(Stored data)

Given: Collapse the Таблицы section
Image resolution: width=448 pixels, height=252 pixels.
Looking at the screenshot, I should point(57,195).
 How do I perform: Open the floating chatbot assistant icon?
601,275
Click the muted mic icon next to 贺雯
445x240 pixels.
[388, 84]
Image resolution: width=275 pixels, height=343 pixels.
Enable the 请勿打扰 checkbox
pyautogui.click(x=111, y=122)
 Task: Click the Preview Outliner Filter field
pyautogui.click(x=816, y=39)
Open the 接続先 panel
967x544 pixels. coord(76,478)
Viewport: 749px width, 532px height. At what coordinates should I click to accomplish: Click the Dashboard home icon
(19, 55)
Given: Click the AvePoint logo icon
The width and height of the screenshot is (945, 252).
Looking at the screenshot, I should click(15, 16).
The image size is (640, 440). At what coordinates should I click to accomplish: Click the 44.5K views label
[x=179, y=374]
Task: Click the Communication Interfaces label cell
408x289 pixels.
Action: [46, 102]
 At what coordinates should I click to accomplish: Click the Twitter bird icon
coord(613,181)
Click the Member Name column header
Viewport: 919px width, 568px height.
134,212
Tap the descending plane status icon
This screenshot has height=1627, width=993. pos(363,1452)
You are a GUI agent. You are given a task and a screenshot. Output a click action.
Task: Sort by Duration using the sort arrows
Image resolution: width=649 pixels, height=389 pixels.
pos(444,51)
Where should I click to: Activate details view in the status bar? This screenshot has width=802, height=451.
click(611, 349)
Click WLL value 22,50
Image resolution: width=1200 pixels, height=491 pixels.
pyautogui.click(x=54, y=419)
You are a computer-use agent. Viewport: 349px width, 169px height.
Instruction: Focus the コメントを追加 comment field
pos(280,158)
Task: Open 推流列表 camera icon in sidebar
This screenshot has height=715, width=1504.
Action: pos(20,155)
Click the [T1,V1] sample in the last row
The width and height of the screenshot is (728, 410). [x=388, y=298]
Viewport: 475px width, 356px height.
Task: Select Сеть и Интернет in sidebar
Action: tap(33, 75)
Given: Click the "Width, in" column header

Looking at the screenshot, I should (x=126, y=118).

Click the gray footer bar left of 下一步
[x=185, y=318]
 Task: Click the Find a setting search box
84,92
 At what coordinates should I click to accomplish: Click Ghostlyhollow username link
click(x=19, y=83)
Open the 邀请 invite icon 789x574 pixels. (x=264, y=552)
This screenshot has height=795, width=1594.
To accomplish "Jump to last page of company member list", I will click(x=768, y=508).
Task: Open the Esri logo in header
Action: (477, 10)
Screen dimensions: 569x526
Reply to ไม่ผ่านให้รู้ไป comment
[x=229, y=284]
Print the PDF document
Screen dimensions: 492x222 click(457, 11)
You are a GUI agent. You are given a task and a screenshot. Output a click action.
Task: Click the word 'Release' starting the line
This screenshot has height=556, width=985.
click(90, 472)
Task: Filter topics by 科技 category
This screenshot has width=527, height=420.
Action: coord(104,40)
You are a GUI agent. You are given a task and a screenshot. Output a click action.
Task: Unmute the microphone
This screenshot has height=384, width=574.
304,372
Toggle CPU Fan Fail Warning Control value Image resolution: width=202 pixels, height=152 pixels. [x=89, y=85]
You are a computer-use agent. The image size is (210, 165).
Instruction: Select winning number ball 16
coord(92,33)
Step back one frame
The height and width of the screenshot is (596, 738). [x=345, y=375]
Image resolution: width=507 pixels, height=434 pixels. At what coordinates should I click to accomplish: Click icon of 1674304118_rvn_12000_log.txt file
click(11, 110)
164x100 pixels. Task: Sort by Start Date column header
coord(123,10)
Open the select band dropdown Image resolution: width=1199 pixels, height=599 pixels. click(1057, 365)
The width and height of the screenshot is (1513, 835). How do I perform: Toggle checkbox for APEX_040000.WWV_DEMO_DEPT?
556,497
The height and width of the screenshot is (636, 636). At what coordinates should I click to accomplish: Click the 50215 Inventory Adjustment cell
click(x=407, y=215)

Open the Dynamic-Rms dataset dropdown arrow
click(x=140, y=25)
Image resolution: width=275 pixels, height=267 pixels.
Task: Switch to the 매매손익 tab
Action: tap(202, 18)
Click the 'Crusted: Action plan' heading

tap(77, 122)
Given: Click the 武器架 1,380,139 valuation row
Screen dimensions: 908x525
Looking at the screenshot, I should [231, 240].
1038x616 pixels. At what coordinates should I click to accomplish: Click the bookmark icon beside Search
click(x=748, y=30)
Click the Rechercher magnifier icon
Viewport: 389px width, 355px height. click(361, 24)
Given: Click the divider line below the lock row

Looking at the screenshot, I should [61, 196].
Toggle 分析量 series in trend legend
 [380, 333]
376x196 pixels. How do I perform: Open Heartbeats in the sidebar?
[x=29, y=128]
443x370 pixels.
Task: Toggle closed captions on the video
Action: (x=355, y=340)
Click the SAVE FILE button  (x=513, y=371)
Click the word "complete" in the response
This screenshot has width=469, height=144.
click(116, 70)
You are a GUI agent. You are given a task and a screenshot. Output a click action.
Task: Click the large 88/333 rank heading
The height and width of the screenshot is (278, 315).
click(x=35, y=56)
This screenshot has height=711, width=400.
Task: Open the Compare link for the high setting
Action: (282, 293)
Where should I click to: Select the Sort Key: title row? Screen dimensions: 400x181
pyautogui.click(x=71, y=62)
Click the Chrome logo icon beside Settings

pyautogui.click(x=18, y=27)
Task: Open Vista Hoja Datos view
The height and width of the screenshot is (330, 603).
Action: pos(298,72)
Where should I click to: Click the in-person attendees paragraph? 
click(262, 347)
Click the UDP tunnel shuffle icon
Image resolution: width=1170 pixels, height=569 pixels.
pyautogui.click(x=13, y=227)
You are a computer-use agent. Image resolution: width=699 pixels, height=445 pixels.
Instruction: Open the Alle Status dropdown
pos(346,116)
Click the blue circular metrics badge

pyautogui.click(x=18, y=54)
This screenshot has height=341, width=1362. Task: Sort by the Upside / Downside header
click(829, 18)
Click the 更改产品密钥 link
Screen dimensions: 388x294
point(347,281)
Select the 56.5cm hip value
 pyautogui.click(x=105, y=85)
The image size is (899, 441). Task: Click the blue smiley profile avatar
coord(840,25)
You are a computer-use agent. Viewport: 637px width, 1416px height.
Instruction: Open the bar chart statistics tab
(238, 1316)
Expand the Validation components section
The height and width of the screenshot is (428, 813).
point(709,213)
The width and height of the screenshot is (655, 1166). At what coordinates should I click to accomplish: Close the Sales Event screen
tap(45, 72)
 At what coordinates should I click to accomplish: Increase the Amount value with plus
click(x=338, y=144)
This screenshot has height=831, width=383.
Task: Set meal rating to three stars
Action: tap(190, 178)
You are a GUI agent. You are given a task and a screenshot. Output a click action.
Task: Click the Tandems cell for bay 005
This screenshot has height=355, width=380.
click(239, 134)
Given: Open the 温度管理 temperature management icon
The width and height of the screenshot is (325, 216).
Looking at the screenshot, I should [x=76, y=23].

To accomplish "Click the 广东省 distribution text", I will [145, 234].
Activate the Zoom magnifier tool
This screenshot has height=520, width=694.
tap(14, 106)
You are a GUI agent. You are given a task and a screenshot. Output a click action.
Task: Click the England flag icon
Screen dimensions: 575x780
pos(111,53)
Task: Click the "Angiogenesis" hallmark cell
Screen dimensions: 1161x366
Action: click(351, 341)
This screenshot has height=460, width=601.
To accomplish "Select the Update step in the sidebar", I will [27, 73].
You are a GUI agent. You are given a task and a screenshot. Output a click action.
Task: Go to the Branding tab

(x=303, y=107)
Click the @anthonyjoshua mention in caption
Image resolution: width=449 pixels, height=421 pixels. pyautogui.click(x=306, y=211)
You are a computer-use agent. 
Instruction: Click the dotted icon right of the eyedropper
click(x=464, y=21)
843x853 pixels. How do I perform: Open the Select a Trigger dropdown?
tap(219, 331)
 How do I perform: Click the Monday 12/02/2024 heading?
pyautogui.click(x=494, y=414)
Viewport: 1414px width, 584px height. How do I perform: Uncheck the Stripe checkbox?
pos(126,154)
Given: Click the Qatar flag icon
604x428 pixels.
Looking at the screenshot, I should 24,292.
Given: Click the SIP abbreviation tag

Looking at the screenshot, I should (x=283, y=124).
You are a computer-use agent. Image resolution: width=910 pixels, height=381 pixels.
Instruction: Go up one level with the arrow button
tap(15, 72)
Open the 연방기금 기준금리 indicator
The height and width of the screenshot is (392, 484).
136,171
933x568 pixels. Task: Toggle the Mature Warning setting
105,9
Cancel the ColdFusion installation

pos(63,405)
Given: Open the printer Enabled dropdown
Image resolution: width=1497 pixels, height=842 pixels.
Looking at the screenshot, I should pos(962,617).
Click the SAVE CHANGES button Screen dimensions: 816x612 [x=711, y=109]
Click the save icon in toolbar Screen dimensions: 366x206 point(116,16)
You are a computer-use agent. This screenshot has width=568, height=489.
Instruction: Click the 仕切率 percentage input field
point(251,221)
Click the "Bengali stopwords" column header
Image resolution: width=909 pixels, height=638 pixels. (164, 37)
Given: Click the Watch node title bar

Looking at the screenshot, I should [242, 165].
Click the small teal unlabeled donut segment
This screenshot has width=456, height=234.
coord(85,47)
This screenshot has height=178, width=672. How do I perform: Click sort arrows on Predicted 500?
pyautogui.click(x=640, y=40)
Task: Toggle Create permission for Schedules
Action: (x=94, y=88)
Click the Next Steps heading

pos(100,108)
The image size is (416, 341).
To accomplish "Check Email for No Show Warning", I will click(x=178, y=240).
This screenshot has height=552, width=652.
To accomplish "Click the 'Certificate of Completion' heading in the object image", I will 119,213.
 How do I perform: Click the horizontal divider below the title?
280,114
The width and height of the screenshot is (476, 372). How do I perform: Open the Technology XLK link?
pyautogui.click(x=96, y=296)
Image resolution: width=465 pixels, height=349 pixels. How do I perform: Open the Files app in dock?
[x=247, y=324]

**WHAT TO DO**
Repeat exactly the lines above from the one with "Screen dimensions: 569x526" up to and including the one with "You are a computer-use agent. The". No other line belongs in the reply.

**ANSWER BOX**
Screen dimensions: 569x526
Reply to ไม่ผ่านให้รู้ไป comment
[x=229, y=284]
Print the PDF document
Screen dimensions: 492x222 click(457, 11)
You are a GUI agent. You are given a task and a screenshot. Output a click action.
Task: Click the word 'Release' starting the line
This screenshot has height=556, width=985.
click(90, 472)
Task: Filter topics by 科技 category
This screenshot has width=527, height=420.
Action: coord(104,40)
You are a GUI agent. You are given a task and a screenshot. Output a click action.
Task: Unmute the microphone
This screenshot has height=384, width=574.
304,372
Toggle CPU Fan Fail Warning Control value Image resolution: width=202 pixels, height=152 pixels. [x=89, y=85]
You are a computer-use agent. The image size is (210, 165).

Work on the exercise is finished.